I've done a bit of research looking into dust collection products. I currently have a 14gal shop vac that would work great with the "Dust Deputy". But I've heard there is a similar product out that uses the same idea but instead uses shop air instead of a shop vac. Has anyone here heard of anything such thing??? If so what is it called and where could I pick one up?


----------



## DanKrager (Apr 13, 2012)

You won't regret the dust deputy. You can even make your own very effectively and simply. 
Here is the ultimate source: (yes, he's got an axe to grind, but his experience is worth paying attention to.)
http://lumberjocks.com/ToddE/blog/1792
DanK


----------



## crank49 (Apr 7, 2010)

A venturi based vacuum uses compressed air, blowing through a perimeter slot in the throat of a venturi to entrap a larger volume of air and suck it through the venturi. In other words, a vacuum powered by compressed air with no moving parts. Yes they exist and they do work. Often used in large industrial applications where the sparky little universal motors of standard vacuums would be hazardous. Like for sucking oil and metal chips out of a sump under a machining operation.

They suck about 4 times more air than they use. So, to get a 150 CFM vacuum you need about 40 CFM of compressed air at 90 PSI. The problem is that would be like a 10 HP compressor. Still, even though they are not energy efficient, they do solve problems for specific applications.

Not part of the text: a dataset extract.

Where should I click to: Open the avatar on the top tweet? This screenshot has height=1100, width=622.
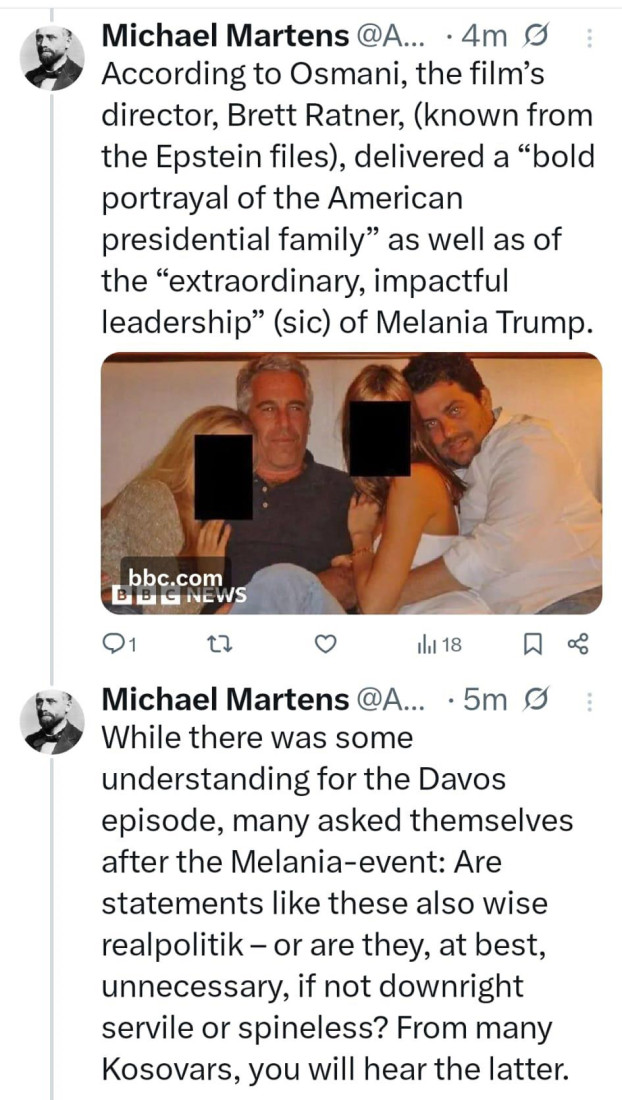[x=52, y=58]
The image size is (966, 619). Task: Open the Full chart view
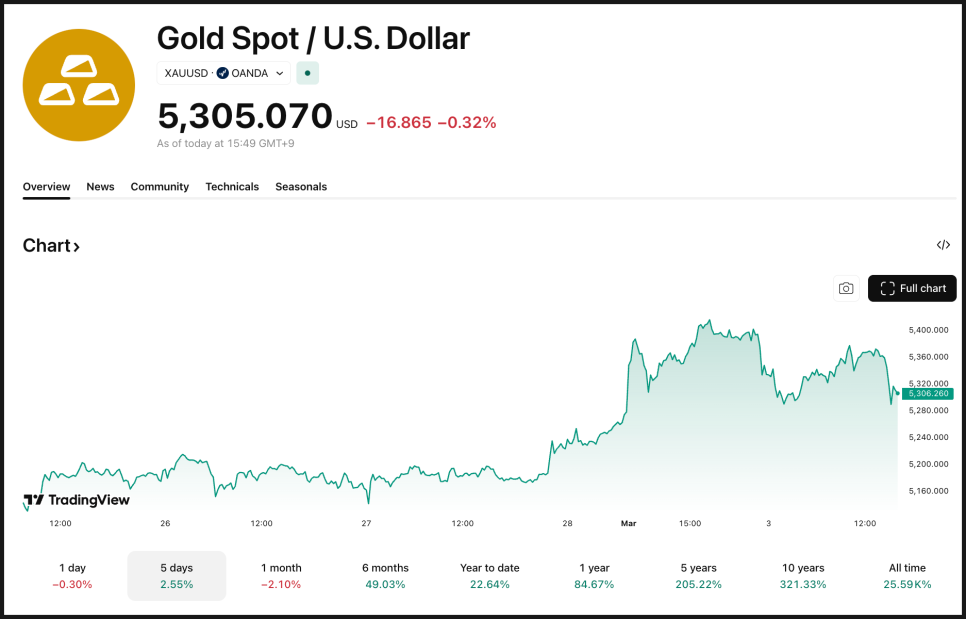point(912,288)
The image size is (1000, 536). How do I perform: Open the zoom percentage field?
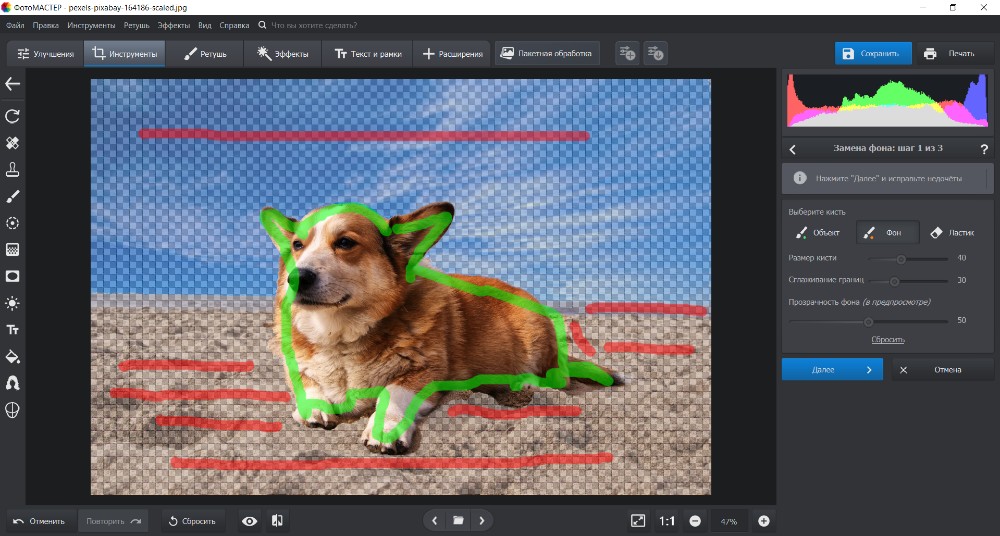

Here is a like to McMaster Carr , one source for these machines.
http://www.mcmaster.com/#vacuum-cleaners/=kgs1gq


----------



## Eddy_1287 (Sep 16, 2012)

Thanks a lot for the information. I do have a pretty big compressor but definitely not one that makes 40 CFM. Mine only puts out 12.5. I still might try my hand at building one just to see it will work, but I guess that's probably my stubborn side talking.


----------